When I try to play MP3s using Rhythmbox in Yellow Dog Linux for PS3 it doesn't work. I've tried googling this and saw maybe one or two suggestions to get it to work but they're not very detailed for someone like myself who knows little to nothing of Linux. If anyone has got MP3s to play successfully on their YDL for PS3 please tell me how


----------



## xfire (Feb 15, 2008)

You have to get MP3 codecs for it.


----------



## OrbitzXT (Feb 16, 2008)

I know that, I just don't know how/where to get them and how to install them ><


----------



## Wile E (Feb 16, 2008)

You have to enable the Fedora Extras (or Restricted) repo. Should be able to do it from the Add/Remove Software thingy. lol. (Or possibly the package manager itself.) Then you should be able to download the codecs needed, or an entirely different player, such as VLC.


----------



## xfire (Feb 16, 2008)

Google
MP3 codecs for YDL
Thats how I learnt linux.


----------



## OrbitzXT (Feb 17, 2008)

I only saw one thing that had Fedora in its name in the Package Manager so I added it then it said it was successful, I rebooted the PS3 and now when I go into Package Manager it says "Unable to retrieve software information.
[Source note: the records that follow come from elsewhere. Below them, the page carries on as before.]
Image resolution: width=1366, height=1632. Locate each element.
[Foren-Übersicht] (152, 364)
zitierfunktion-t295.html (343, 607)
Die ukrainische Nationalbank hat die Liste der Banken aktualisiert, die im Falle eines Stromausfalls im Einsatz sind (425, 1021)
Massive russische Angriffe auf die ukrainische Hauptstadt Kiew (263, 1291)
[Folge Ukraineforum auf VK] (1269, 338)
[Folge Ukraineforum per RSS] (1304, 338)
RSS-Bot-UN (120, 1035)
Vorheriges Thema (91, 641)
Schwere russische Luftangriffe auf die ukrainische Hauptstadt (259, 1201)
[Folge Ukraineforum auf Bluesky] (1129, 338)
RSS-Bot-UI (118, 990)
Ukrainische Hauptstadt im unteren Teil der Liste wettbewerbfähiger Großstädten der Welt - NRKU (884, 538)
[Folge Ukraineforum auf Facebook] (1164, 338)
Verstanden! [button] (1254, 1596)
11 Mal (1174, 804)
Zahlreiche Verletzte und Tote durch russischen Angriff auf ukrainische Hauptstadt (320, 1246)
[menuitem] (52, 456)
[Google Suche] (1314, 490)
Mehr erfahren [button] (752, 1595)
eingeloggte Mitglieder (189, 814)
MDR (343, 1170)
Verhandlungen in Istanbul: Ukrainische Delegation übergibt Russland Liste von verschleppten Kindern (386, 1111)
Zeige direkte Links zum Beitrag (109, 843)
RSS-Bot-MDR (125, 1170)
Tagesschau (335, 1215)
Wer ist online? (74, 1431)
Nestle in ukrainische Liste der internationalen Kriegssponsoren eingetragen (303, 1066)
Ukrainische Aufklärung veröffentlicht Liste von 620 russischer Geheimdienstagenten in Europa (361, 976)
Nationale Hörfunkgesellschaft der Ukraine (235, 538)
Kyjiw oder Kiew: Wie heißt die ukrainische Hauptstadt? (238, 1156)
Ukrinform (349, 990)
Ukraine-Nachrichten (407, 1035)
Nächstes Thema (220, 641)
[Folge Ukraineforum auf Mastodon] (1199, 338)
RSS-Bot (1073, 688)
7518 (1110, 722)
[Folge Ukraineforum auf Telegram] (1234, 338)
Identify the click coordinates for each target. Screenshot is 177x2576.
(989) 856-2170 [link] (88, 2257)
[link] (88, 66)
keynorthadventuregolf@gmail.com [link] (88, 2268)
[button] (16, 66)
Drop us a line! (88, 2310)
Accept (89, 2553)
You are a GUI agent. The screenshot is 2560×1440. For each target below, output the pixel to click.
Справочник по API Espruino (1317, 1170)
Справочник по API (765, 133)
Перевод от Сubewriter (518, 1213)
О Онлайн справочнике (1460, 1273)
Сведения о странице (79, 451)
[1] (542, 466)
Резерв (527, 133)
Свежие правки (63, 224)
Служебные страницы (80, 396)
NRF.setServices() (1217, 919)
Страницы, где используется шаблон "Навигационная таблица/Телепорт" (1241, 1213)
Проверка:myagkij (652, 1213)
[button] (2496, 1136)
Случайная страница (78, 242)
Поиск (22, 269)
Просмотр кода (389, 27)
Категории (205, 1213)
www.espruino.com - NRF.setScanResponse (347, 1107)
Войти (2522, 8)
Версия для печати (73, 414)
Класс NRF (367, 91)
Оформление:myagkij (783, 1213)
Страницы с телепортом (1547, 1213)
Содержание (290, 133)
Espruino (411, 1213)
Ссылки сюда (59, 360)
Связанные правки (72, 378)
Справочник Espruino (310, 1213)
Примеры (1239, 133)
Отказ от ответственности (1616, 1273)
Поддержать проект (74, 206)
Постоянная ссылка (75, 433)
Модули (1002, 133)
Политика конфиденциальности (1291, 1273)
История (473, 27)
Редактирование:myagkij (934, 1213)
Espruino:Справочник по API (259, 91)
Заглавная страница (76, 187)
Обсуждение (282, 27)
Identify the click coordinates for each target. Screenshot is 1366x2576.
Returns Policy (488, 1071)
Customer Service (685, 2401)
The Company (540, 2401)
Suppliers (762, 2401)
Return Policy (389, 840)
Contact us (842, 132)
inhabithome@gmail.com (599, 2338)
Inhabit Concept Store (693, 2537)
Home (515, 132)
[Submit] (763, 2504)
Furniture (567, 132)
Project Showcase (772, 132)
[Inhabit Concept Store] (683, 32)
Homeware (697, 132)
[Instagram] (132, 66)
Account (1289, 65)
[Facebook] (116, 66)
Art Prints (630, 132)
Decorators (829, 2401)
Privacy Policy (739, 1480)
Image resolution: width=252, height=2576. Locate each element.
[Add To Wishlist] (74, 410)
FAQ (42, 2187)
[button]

This could be caused by not having a network connection available" but it worked fine before I did what I said earlier, and my network is fine, I'm online right now on the PS3. Can anyone right a step by step guide for me? I'm so bad at this =/ I feel like its the 90s all over again when I was horrible with Windows


----------



## xfire (Feb 17, 2008)

http://www.ps3forums.com/archive/index.php/t-51948.html


----------